* What you have to do: Copy out each line in the listing below where the word "green" appears.

*** Opening Data supplied ***

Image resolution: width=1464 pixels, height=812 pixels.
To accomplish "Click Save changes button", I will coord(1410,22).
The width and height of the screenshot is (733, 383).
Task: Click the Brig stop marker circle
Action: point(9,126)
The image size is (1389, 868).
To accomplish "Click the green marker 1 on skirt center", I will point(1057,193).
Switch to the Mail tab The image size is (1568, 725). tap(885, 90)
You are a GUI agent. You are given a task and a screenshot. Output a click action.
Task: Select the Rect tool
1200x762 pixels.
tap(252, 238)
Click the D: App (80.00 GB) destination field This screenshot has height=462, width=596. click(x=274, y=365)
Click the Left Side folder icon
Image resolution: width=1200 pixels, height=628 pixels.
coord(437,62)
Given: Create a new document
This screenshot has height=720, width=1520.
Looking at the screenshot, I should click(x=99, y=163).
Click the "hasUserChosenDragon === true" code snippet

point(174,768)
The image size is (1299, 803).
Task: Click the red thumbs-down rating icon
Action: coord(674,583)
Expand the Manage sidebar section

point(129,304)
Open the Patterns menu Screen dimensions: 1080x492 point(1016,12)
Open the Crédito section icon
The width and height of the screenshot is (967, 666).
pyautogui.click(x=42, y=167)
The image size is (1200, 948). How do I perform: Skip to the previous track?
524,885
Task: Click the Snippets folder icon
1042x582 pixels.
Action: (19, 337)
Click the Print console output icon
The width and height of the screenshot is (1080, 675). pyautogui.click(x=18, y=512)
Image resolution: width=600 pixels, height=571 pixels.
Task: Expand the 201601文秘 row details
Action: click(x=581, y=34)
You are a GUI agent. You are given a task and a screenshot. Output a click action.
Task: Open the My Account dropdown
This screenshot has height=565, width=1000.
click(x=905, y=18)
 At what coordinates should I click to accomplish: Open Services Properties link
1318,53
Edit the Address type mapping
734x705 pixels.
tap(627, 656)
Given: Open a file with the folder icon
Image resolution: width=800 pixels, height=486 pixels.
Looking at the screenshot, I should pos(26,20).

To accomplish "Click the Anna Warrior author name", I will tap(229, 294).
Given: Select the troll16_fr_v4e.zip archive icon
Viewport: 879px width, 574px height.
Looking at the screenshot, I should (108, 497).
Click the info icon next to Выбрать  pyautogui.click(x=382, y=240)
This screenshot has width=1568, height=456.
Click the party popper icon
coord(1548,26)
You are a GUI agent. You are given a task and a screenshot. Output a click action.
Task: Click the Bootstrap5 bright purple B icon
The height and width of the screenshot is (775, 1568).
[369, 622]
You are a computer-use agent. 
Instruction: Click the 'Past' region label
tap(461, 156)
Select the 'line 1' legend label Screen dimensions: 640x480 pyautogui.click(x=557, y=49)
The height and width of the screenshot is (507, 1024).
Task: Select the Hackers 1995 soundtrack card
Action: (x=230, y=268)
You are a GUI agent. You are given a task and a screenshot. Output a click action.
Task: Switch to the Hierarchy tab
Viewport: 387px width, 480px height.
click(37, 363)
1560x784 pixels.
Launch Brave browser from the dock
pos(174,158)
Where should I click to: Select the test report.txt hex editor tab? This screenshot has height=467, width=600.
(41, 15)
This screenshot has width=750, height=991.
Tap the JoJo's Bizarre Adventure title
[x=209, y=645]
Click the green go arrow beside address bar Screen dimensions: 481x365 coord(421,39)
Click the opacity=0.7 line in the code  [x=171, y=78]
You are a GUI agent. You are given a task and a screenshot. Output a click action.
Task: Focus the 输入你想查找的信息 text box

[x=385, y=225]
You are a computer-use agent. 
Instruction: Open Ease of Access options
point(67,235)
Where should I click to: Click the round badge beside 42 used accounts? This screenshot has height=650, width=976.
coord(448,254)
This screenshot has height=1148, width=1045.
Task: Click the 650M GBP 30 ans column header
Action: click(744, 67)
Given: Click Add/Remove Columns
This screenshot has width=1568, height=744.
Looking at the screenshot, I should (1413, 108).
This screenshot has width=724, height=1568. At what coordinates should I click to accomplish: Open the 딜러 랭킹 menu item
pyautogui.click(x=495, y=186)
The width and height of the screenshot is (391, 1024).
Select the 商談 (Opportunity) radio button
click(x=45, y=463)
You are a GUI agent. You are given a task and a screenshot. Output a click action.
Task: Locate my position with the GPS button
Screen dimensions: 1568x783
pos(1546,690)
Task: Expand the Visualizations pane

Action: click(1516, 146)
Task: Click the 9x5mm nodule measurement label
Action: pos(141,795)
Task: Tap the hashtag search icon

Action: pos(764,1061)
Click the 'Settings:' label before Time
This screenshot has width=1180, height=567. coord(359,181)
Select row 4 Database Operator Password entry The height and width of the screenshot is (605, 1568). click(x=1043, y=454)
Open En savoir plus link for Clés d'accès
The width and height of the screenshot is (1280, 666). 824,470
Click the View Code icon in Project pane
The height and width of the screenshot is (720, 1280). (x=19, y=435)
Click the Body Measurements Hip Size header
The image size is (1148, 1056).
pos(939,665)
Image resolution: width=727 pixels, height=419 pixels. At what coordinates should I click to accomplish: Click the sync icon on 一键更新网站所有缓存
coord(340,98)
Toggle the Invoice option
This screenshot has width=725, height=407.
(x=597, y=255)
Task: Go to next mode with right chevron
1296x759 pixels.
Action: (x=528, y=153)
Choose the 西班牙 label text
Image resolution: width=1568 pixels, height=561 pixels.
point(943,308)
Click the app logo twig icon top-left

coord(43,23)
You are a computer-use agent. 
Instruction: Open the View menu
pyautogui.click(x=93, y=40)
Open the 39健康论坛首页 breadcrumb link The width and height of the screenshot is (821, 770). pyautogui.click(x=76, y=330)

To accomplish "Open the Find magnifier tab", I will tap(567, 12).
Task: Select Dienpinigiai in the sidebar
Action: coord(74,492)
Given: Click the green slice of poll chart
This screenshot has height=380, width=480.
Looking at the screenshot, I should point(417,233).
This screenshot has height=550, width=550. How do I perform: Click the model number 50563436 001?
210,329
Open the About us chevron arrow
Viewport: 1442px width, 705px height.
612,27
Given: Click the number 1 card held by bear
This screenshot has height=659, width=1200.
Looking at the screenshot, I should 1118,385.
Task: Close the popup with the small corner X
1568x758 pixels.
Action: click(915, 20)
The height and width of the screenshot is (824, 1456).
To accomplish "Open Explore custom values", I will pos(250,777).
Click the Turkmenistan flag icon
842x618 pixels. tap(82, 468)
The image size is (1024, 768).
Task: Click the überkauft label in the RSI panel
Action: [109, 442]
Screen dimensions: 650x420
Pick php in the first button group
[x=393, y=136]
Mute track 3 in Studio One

*** Closing Data supplied ***

* Expected answer:
To accomplish "Click the green marker 1 on skirt center", I will point(1057,193).
Click the green go arrow beside address bar Screen dimensions: 481x365 coord(421,39)
Given: Click the green slice of poll chart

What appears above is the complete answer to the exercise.